Après l’invasion de l’Ukraine, la Moldavie dans le viseur de la Russie (PARMENTIER – JDD)

La vidéo, diffusée mardi par la télévision d’État biélorusse, est passée relativement inaperçue. On y voit pourtant le dictateur Alexandre Loukachenko, fidèle allié de Vladimir Poutine, discuter avec son conseil de sécurité et pointer d’une baguette une carte détaillant les fronts ouverts par la Russie en Ukraine. Sur la carte, on comprend que l’étape suivante est une invasion de l’État voisin : la Moldavie. Un scénario catastrophe redouté par les autorités et la population moldaves, mais auquel tous se préparent.

Depuis dix jours, le pays de 2,6 millions d’habitants a fermé son espace aérien et déclaré l’état d’urgence. « Les relais d’influence prorusses comme le média Sputnik ont également été débranchés », souligne Florent Parmentier, secrétaire général du Centre de recherches politiques de Sciences-Po (Cevipof) et coauteur de La Moldavie à la croisée des mondes (Éditions Non Lieu).

Le ministre français des Affaires étrangères, Jean-Yves Le Drian, était en visite jeudi à Chisinau pour apporter son « soutien » aux autorités, en rappelant que le pays était « au centre de [ses] préoccupations ». Le secrétaire d’État américain, Antony Blinken, s’y est également rendu hier. « Il n’y a pas de panique sur place, rapporte toutefois Dionis Cenusa, politologue et doctorant à l’université Justus-Liebig de Giessen (Allemagne). Les autorités gardent la situation sous contrôle. Du moins pour le moment. »

Un conflit gelé qui pourrait dégénérer
Si la Moldavie se sent dans le viseur, c’est parce que les caractéristiques partagées avec l’Ukraine sont multiples : l’ancienne République soviétique, qui n’est membre ni de l’Union européenne ni de l’Otan, est résolument tournée vers l’Occident, avec à sa tête une jeune présidente proeuropéenne assumée, Maia Sandu.

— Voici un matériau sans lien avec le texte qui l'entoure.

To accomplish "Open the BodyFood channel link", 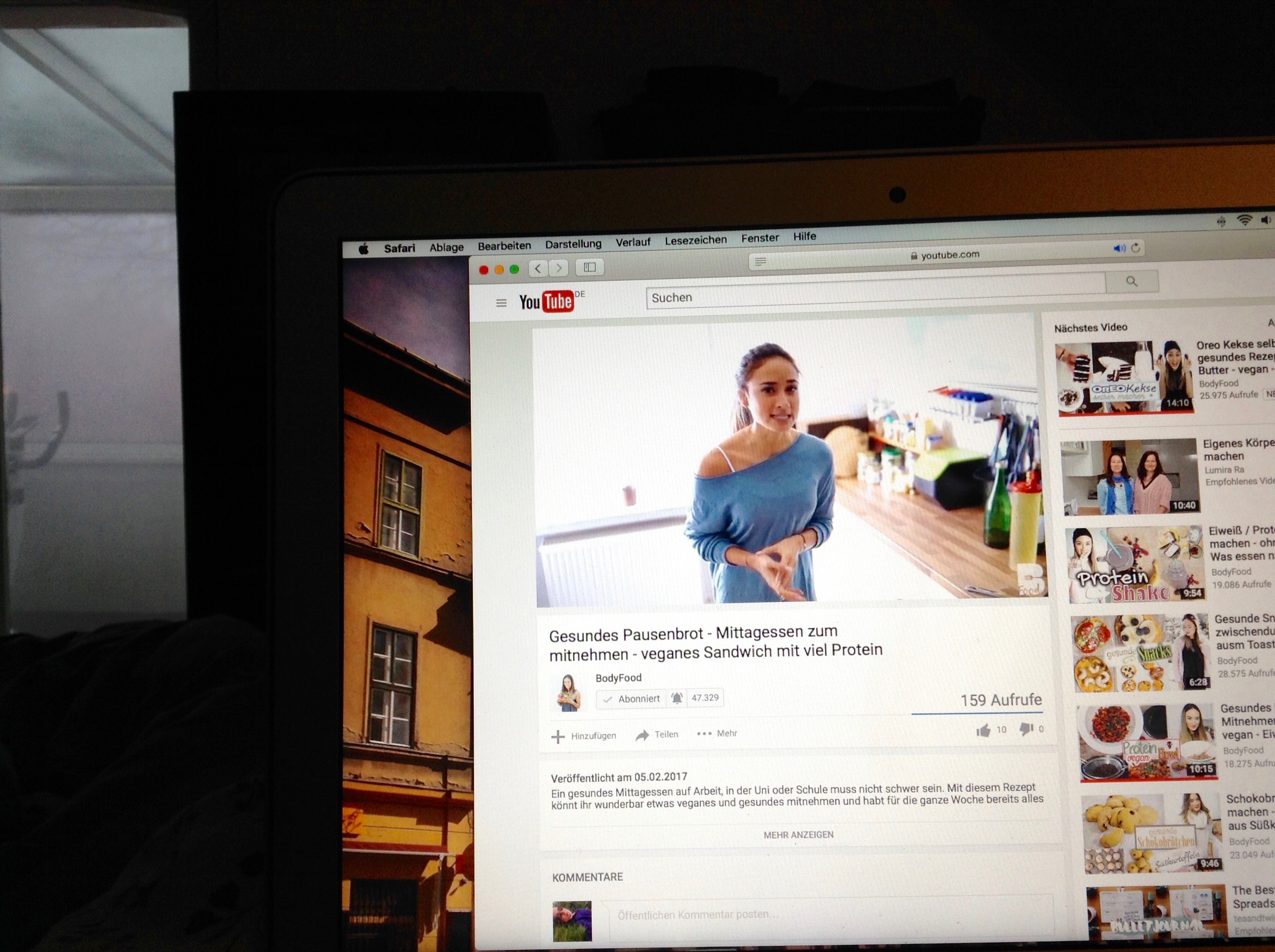I will (618, 678).
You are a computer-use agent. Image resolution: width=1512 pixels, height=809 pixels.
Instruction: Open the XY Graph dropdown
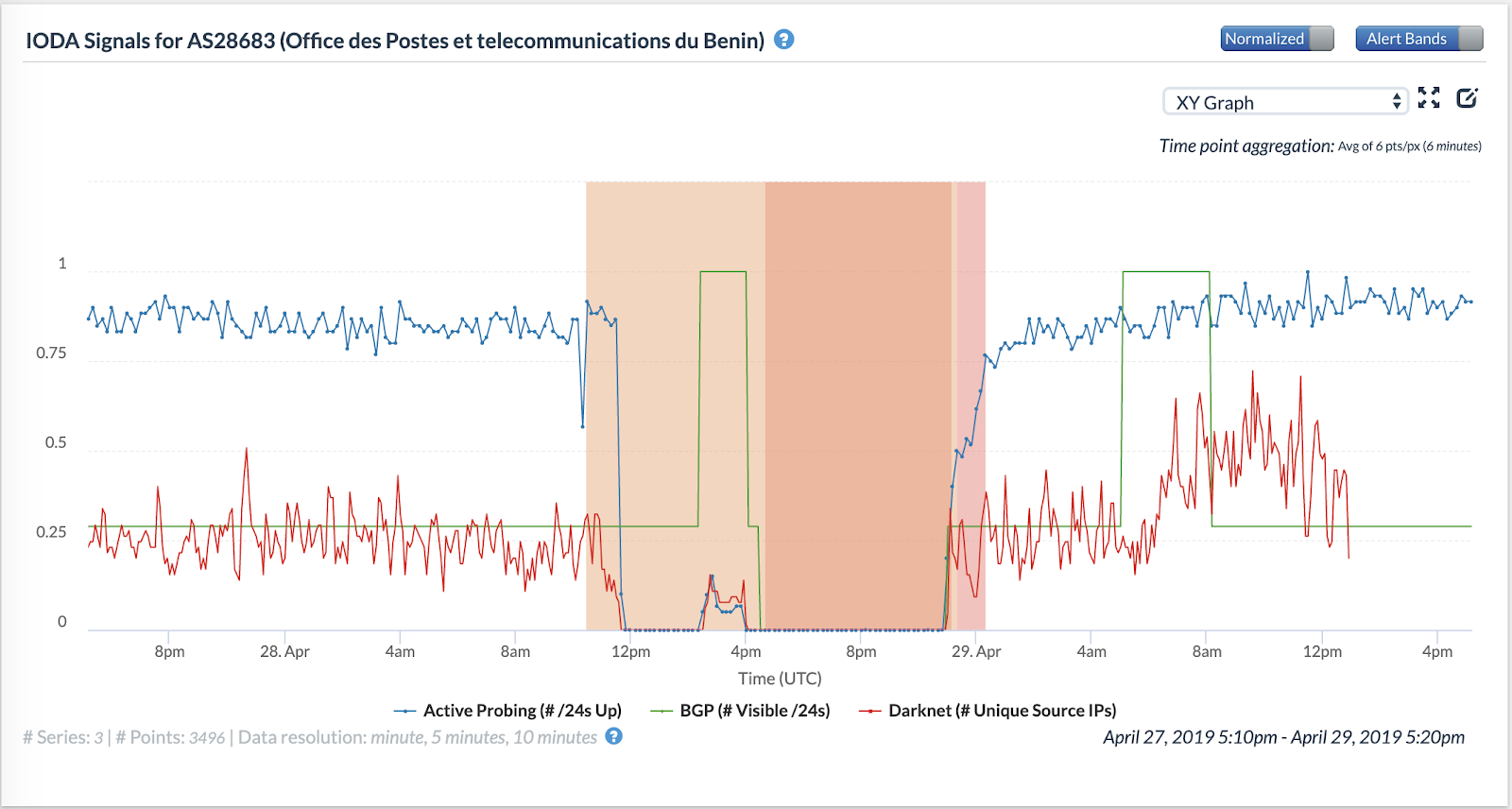point(1285,102)
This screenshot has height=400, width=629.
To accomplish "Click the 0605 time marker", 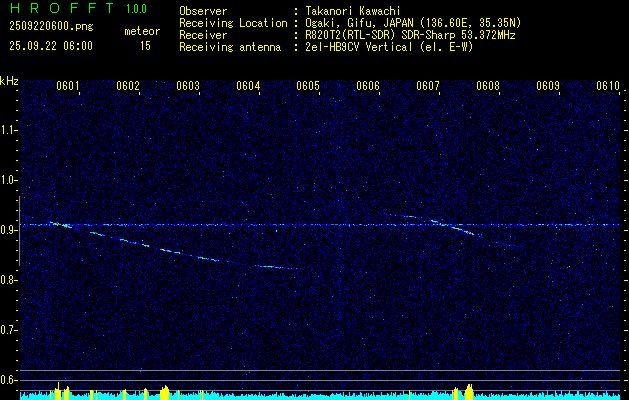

Comme chez son voisin ukrainien, avec qui le pays partage près de 1 000 kilomètres de frontière, une minorité séparatiste prorusse contrôle une partie du territoire, la région de Transnistrie, située dans l’Est. « La 14e armée russe y est présente, rappelle Florent Parmentier. Pourrait-elle devenir partie prenante du conflit ukrainien, alors que la ville d’Odessa, à une quarantaine de kilomètres de la frontière, est dans la ligne de mire des autorités russes ? » À moins qu’il ne s’agisse de l’inverse. « L’agresseur russe vise à sécuriser un pont terrestre du Donbass à la région de Transnistrie », avance au contraire Dionis Cenusa.

Les hostilités gelées depuis 1992, et qui pourraient aujourd’hui dégénérer, ont conduit les dirigeants moldaves à garder ces derniers jours leurs distances avec certaines positions européennes. « Les autorités prônent la paix, critiquent l’invasion russe, mais, compte tenu de la dépendance énergétique et du conflit transnistrien, elles ont fermement rejeté l’idée de rejoindre les sanctions occidentales », observe Dionis Cenusa.

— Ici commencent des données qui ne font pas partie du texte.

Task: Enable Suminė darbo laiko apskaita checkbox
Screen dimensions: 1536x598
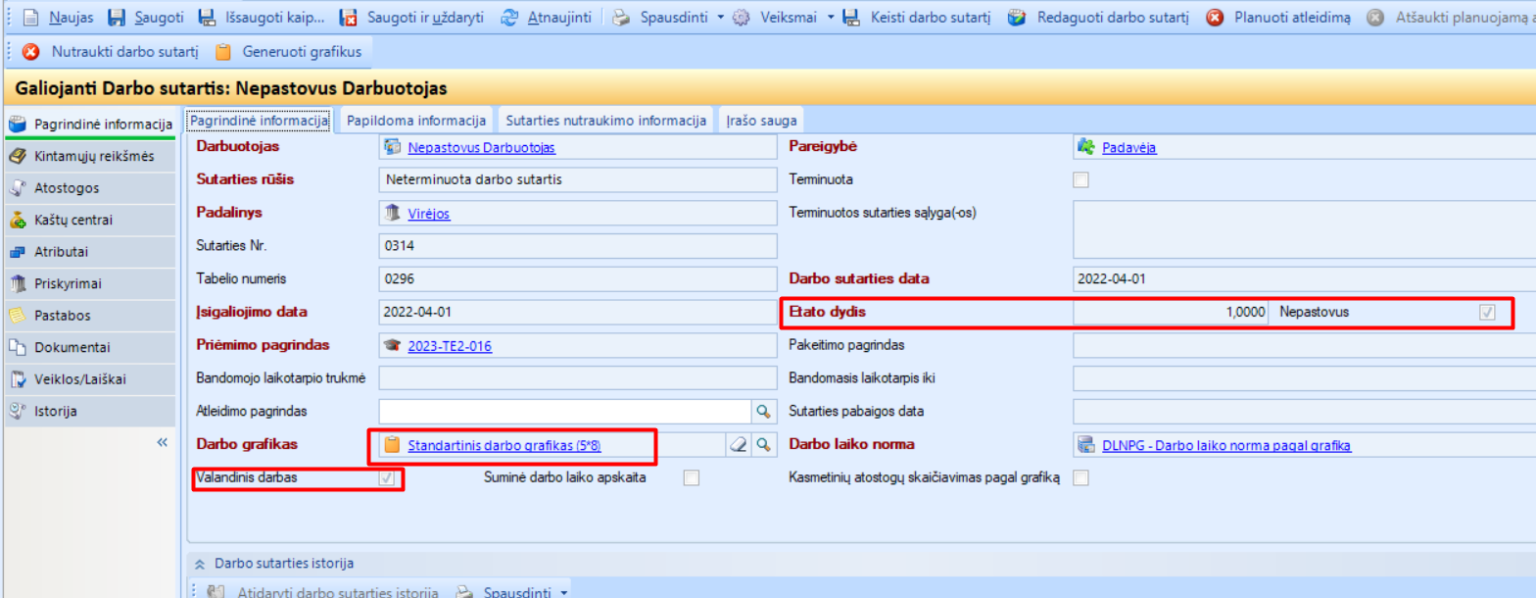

Les réfugiés venus d’Ukraine bienvenus
Ce qui n’a pas empêché la Moldavie, jusqu’ici membre du partenariat oriental, la politique européenne de voisinage consacrée aux pays de l’Est, de déposer officiellement jeudi sa candidature d’adhésion à l’UE. Chisinau reste également attaché à son statut d’État neutre, selon l’article 11 de sa Constitution. « Le pays ne peut normalement pas accueillir des troupes étrangères sur son sol, pointe Florent Parmentier. La question de l’Otan n’est pas prioritaire dans le débat public. »

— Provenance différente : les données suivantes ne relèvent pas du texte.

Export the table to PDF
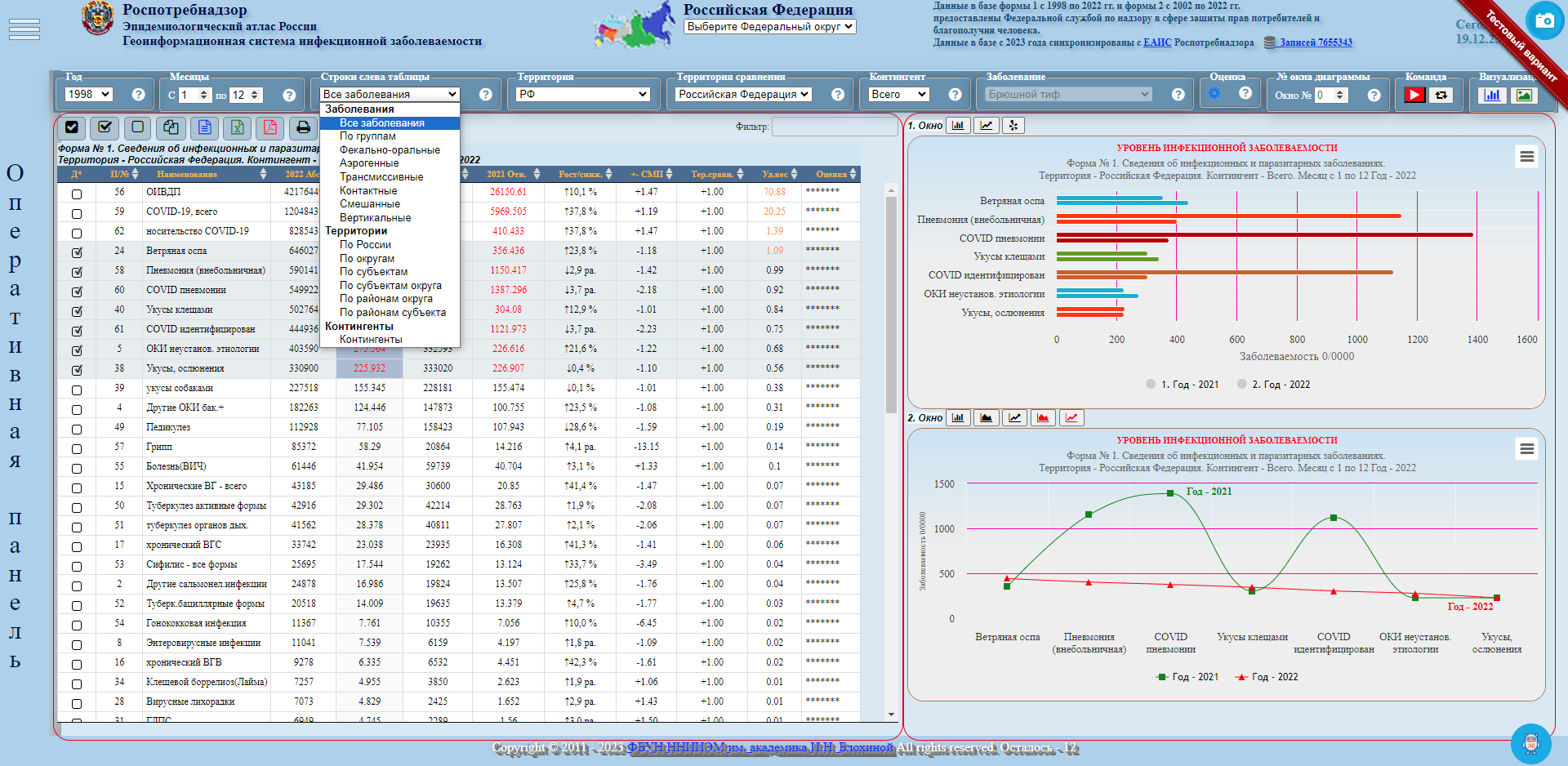1568x766 pixels. [270, 127]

L’urgence semble plutôt aujourd’hui de gérer l’afflux de réfugiés qui traversent la frontière, soit 164 000 personnes en dix jours, selon l’ONU, avec environ 25 000 entrées quotidiennes. Le gouvernement a levé les obstacles juridiques à leur embauche et à l’ouverture d’un compte en banque, puis ouvert les salles de classe aux enseignants ukrainiens. Les entreprises du secteur privé ont proposé des emplois de graphiste, de gestionnaire de bureau, d’ouvrier du bâtiment, de serveur ou d’informaticien. Le secteur de la tech pourrait absorber jusqu’à 5 000 travailleurs, le même nombre que dans le BTP. Les réfugiés , a martelé Igor Grosu, le président du Parlement. Si ce n’était la tragédie de la guerre, certains patrons pourraient même se frotter les mains, tant la fuite des cerveaux vers l’Occident a tristement vidé le pays, ces dernières années, de ses talents.